**TASKS TO CARRY OUT:**
[1] In the article on Double Fine and Spacebase DF-9, what percentage of Steam reviews were negative at the time of writing?
[2] Extend the article on Double Fine and Spacebase DF-9, starting right after its last sentence.

**EXTRACTED TEXT:**
════════════════════

Double Fine and the Early Access Fiasco

Way back in mysterious, distant 2012 – when the Curiosity rover landed on Mars, Gangnam Style ruled the airwaves, and Kony 2012 ran for president – Double Fine had its Amnesia Fortnight, a sort of game jam that showcases prototypes that backers could vote on; a Kickstarter of sorts. One of those prototypes was Spacebase DF-9, a space base simulator headed by JP LeBreton. Out of the 23 concepts, it received the second most votes. In October 2013 it made its way to Steam Early Access. And now, 11 months after its initial launch and six alpha stages later, it’s been announced that it will be fully released, version 1.0, in October 2014; immediately following a 50% off sale. In addition, the game will receive limited support following version 1.0, and the source code will be released for mods to further flesh out the project.

Fans of the project and of Double Fine have been vocal. Before the release announcement, reviews on Steam were mixed to positive, with many players praising the art direction, music, and potential, but bemoaning the lack of gameplay features, limited updates/communication, and the “bare bones” feel of the title. At the time of writing, Steam reviews are 98% negative.

Abandon ship!

I have some thoughts. And feelings. And I will express a few. I’ve played my fair share of Early Access titles. Some stinkers here, some really outstanding ones there. And I’ll tell you what separates the two: developer communication/transparency, a fun, (relatively) fleshed-out core concept, and a (relatively) reasonable timetable for patches, updates, and full release. I’m a supporter of Early Access when it’s treated as such. Double Fine, to the detriment of its reputation and fanbase, treated it like one of their Kickstarter campaigns.

Early Access isn’t Kickstarter. Now, Kickstarter is a risk/reward investment. Additionally, if a Kickstarter doesn’t reach its stated goal, investors see their capital returned. Early Access, alternatively, is investing in a game early in its development to be a part of that process until a final, usually more expensive release. While the money does finance the game, in part, the developers are responsible for seeing their project through to the end. Sometimes not meeting goals can lead to tapered end results, which is fine as sometimes ambitions can be greater than the income generated, and even the best artistic intentions can end up on the cutting room floor. But what grinds my gears, what gives me pause, are the following damning moves:

1. Spacebase Going Out of Business Sale – yes, just prior to the announcement that Spacebase would transition from crawl-Alpha 6-to-full-blown-relase-sprint, Double Fine went and put that puppy on sale for half-off. Now some might call this a last minute attempt to resuscitate a dying project. I would argue it was a last minute attempt at breaking even.

════════════════════

**DATA EXCERPTS:**
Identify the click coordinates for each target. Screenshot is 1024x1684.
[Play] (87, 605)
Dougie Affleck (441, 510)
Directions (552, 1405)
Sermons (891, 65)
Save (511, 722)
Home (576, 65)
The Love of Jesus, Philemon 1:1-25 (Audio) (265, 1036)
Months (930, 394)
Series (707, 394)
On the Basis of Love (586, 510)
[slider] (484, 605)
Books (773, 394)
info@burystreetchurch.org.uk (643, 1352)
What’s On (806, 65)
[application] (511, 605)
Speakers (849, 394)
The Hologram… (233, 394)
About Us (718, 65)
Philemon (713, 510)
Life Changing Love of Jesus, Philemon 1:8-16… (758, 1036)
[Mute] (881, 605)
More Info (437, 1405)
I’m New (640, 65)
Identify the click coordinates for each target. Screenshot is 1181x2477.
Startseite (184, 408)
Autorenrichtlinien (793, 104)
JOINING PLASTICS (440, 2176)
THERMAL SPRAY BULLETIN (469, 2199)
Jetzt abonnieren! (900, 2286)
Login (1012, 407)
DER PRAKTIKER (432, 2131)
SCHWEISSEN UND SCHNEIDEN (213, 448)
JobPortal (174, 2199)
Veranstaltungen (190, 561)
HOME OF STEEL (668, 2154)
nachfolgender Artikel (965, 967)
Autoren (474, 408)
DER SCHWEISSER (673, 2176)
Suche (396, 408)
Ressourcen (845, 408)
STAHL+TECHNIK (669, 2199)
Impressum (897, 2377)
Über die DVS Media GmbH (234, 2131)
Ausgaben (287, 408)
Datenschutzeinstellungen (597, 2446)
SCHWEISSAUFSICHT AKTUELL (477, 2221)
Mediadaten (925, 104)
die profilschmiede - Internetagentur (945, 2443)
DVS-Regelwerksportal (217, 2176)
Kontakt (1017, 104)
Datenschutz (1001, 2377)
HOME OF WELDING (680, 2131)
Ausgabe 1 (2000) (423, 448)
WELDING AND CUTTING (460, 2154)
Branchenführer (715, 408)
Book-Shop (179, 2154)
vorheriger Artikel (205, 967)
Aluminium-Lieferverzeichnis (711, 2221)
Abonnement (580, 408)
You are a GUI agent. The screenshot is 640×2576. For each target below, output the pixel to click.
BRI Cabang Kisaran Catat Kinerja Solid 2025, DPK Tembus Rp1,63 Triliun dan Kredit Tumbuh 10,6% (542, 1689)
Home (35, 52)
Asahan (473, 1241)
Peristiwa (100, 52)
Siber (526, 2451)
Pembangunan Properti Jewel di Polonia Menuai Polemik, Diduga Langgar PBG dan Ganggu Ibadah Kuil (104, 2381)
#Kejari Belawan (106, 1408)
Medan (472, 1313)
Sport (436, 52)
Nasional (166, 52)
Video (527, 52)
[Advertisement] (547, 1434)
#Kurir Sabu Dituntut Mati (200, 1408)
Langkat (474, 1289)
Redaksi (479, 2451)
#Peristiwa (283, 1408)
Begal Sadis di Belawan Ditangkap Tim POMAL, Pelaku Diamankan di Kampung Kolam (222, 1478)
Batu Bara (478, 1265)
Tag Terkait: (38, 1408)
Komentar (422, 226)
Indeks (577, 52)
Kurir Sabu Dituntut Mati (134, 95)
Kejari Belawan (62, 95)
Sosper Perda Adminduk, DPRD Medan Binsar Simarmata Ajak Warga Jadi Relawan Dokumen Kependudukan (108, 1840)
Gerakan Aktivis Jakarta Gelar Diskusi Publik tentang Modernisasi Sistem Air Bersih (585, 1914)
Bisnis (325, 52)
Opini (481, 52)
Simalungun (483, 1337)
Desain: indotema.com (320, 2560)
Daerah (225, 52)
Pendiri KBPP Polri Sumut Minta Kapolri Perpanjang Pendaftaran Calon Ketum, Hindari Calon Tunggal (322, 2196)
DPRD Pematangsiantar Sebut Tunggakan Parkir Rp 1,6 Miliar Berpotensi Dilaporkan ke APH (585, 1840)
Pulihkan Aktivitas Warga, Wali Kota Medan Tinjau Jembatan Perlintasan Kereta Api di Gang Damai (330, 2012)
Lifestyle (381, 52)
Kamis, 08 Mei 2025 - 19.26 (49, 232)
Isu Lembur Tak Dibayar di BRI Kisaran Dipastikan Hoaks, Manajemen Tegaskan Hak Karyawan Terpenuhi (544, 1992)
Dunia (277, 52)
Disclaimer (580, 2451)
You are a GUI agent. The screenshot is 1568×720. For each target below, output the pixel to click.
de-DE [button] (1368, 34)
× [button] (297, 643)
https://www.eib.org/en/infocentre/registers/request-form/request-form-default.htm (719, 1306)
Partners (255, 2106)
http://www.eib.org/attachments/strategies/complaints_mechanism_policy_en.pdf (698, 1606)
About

════════════════════

**EXPECTED ANSWERS:**
[1] 98%

[2]
2. It’s Finished! PR Bullshit – yes, you heard from lead developer JP LeBreton himself: we’re ready for launch! Complete with the feigned excitement at a job well done, Spacebase players got to look at a sweet infographic of how far Spacebase had come; all the while being mocked by the intended development roadmap laid out previously… until that was removed.

3. Tim Schafer Answers Select Questions – after JP announced glumly that, yes, they hadn’t reached their vague monetary goal and had to cut the project because of “powers greater than”, heavy metal enthusiast and secretly Jack Black Tim Schafer came into the forums. He defended the embattled development team:

“We started Spacebase with an open ended-production plan, hoping that it would find similar success (and therefore funding) to the alpha-funded games that inspired it. Some of its early sales numbers indicated this might be the case, but slowly things changed, and it became clear that this was looking like a year and a half of production instead of five or so. With each Alpha release there was the hope that things would change, but they didn’t.” – Schafer

I found this picture symbolic.

There it is, there’s the disconnect. Early Access isn’t a Kickstarter persistent money-collection pit. Early Access is paying to play a game before its full, intended release. Tim Schafer and company seem to have misunderstood that, to the near universal displeasure of everyone in the gaming community. And instead of ‘fessing up to mismanaged funds and poor planning, or biting the bullet and continuing development, or even some kind of refund, partial or otherwise, they’re simply shrugging and saying, “Sorry, you guys weren’t generating enough money for us to continue this project.” And that stinks.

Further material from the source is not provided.